Wainwright swoops, whispers and growls channeling Piaf

Hearing Martha Wainwright sing Edith Piaf songs is like dashing through a high-end consignment shop—on LSD. Velvet and lace pass by in a blur while you surrender to the dark, dizzying lure of the saps and animal secretions used in vintage perfumes (but now banned by priggish bureaucrats).

Piaf’s most famous songs—“La vie en rose,” “Hymne à l’amour,” “Je ne regrette rien”—tell of love and survival in that Gallic knockout punch of a voice that rang out indomitable even as the woman Piaf died a wreck at age 47. (Marion Cotillard won an Oscar for her harrowing portrayal of Piaf’s struggles with illness and addiction in the 2007 film La Vie en Rose.)

Martha Wainwright bypasses Piaf’s greatest hits and takes us prowling through the shadowy alleys of the Little Sparrow’s songbook. While she can’t summon her legendary predecessor’s molten-lava tones, Wainwright’s swoops, whispers, growls, and trombone-like honks are ideally suited to the anguish and rage of these remarkable songs.

That Wainwright is a superb French stylist is no surprise. She grew up in Quebec (with her late mother, the folkie Kate McGarrigle, and brother Rufus), and she released an achingly gorgeous cover of Barbara’s “Dis, quand reviendras-tu ?” in 2005. The surprise, instead, comes from the depth of emotion and imagination that she lavishes upon these songs. Backed by the gonzo trio of Brad Thomas (piano), Doug Wieslman (guitar), and Brad Albetta (bass), she makes something cosmic of “Et soudain, une vallée,” her voice rising sweet out of shimmering arpeggios.
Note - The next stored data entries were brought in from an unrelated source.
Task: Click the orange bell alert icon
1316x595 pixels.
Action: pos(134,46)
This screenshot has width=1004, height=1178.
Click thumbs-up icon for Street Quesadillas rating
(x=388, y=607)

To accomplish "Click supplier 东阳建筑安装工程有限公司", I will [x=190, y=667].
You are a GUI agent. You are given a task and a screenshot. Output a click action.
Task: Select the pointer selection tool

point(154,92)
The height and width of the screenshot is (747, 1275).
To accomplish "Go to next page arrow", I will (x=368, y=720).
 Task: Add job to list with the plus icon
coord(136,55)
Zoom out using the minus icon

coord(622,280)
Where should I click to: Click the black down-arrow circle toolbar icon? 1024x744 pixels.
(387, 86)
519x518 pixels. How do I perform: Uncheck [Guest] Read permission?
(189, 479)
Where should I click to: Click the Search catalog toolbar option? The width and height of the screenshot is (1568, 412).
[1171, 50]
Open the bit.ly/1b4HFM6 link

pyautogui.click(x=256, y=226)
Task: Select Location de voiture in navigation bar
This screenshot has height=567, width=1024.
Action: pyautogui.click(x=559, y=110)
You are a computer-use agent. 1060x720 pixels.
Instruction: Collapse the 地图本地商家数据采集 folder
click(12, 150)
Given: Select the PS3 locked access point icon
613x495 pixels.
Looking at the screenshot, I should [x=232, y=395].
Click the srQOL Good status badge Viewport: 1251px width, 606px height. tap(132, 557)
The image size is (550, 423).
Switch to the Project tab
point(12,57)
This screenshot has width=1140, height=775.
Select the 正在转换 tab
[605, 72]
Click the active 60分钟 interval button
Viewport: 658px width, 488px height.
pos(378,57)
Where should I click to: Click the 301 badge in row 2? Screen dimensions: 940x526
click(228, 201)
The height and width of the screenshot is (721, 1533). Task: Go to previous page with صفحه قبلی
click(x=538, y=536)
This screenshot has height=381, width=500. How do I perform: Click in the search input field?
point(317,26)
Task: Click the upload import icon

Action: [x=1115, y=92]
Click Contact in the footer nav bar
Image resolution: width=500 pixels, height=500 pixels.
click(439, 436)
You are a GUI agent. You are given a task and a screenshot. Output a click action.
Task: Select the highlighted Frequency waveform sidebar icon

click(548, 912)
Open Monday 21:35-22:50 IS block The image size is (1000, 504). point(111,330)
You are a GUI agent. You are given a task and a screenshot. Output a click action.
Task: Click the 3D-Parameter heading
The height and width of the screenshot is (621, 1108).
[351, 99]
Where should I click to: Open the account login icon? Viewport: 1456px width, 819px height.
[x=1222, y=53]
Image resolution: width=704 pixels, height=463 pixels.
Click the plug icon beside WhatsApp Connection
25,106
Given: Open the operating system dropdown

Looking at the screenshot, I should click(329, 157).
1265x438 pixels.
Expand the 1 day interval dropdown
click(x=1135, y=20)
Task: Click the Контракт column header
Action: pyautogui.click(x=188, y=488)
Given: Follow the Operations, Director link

Wainwright walks the thin line between revelry and nightmare, giddiness and madness, in her stunning juxtaposition of “La foule” (the story of a woman caught up in a street party) and “Les blouses blanches” (which tells of a stay in a mental hospital). The faintest ray of sunlight sweetens her voice in the melancholy “Adieu mon cœur,” while she and her trio unfurl both a cappella harmonies and thumping, gritty rhythms in “Une enfante.” She pays tribute to her mother, too, with powerful renditions of “Tell my sister” and “Cheminant à la ville.” (McGarrigle, incidentally, performed in the first Dixon Place series of Piaf shows released as Sans fusils, ni souliers, à Paris: Martha Wainwright’s Piaf Record, a must-have CD that is still unreleased in the United States.)

The Mittenstrings, a trio who combine ethereal, saturated harmonies with a drop of acid, open for Wainwright. (Their setting of William Blake’s haunting “The Garden of Love” is not to be missed.)

Wainwright sings one last Piaf show October 25 at 6pm at Le Poisson Rouge. The Mittenstrings can be heard October 26 as well, at the Rockwood Music Hall.